Policing the Black Man: Arrest, Prosecution, and ImprisonmentPolicing the Black Man: Arrest, Prosecution, and Imprisonment by Angela J. Davis
Publisher: Pantheon
Release Date: July 11, 2017
My rating: 5 of 5 stars

Publisher’s Description:

A comprehensive, readable analysis of the key issues of the Black Lives Matter movement, this thought-provoking and compelling anthology features essays by some of the nation’s most influential and respected criminal justice experts and legal scholars.

Policing the Black Man explores and critiques the many ways the criminal justice system impacts the lives of African American boys and men at every stage of the criminal process, from arrest through sentencing.  Essays range from an explication of the historical roots of racism in the criminal justice system to an examination of modern-day police killings of unarmed black men. The contributors discuss and explain racial profiling, the power and discretion of police and prosecutors, the role of implicit bias, the racial impact of police and prosecutorial decisions, the disproportionate imprisonment of black men, the collateral consequences of mass incarceration, and the Supreme Court’s failure to provide meaningful remedies for the injustices in the criminal justice system. Policing the Black Man is an enlightening must-read for anyone interested in the critical issues of race and justice in America. 

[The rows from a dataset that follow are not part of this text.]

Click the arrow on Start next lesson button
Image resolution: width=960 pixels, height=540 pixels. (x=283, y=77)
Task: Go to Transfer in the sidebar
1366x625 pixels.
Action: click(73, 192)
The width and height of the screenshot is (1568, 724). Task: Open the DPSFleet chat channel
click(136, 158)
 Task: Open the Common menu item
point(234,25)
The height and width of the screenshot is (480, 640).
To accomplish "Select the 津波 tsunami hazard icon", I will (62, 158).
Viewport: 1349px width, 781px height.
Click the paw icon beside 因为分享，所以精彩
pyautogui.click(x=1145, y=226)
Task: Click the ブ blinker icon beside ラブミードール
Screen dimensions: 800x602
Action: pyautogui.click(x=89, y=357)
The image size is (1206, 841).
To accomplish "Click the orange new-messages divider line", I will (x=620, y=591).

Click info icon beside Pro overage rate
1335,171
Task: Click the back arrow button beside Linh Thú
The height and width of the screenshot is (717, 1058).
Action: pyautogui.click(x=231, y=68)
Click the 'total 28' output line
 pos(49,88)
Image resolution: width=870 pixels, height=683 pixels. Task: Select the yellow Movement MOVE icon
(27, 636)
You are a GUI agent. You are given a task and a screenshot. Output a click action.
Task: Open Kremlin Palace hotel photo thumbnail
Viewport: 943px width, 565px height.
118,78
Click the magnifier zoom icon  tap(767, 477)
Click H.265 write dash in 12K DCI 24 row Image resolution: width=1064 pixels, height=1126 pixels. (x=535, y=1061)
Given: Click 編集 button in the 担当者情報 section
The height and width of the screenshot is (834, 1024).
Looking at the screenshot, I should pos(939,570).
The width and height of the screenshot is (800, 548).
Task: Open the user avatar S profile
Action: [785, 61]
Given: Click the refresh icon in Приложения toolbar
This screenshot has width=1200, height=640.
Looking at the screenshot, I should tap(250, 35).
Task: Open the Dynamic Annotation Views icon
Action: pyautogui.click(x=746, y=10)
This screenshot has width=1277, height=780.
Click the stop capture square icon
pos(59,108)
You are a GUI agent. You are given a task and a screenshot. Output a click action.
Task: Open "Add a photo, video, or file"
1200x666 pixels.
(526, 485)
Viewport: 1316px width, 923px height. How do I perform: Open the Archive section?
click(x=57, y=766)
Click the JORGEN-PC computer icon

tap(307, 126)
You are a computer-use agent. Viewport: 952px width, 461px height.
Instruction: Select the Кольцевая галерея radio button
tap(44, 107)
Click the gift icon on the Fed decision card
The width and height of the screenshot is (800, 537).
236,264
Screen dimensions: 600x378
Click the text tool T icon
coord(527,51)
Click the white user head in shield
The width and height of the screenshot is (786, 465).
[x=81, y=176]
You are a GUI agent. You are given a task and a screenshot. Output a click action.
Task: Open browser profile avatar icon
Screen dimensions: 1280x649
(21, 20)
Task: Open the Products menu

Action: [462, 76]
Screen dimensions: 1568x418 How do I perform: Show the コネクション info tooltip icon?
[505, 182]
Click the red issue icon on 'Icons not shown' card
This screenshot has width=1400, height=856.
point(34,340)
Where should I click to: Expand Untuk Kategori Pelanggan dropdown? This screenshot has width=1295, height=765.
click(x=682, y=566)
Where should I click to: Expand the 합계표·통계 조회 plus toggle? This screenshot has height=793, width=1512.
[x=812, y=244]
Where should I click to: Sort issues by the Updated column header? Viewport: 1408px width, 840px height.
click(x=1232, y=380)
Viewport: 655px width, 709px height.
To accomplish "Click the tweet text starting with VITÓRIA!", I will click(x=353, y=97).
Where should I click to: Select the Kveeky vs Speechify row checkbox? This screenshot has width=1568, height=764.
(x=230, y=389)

Policing the Black Man is a detailed guide to how institution racism affects every aspect of the criminal justice system. It’s a compilation of essays, written by different authors, that includes topics such as the police shootings of unarmed black men, the prosecution of both black men in general and in police officers involved in shootings, the grand jury process, and the regular criminal trial sentencing process.

I learned so much from this book. Prior to reading this, I had mostly considered the racial bias of the police force and the judges in criminal trials. I didn’t really know anything about how the grand jury process works. And turns out, no one else does either. It’s highly secret and only the prosecutor and the jury know what happens behind the closed doors of the trial.

The essay on prosecutors was enlightening as well. I didn’t realize how much the prosecutor can affect the outcome of the trial. I figured that it affected how black men were treated as defendants but didn’t consider how the prosecutor affect the process when it’s a police officer on trial. I guess I assumed that the prosecutor always fights wholeheartedly for the government’s side no matter who he’s prosecuting. However, this isn’t always the case because of the close relationship between the prosecutor and the police. The police need prosecutors to prosecute the people they arrest and the prosecutors need the police officers to testify in the criminal trials. Therefore, the prosecutors might be reluctant to upset the police department by sending some of their officers to prison.

I liked the way Policing the Black Man was structured, in that each essay was about a different topic. It was easy to read an essay or two in a sitting without feeling like I was getting information overload. The essays are thoroughly researched with copious notes after each one. This book is a comprehensive look at the institutional racism present in the criminal justice system. I highly, highly recommend it.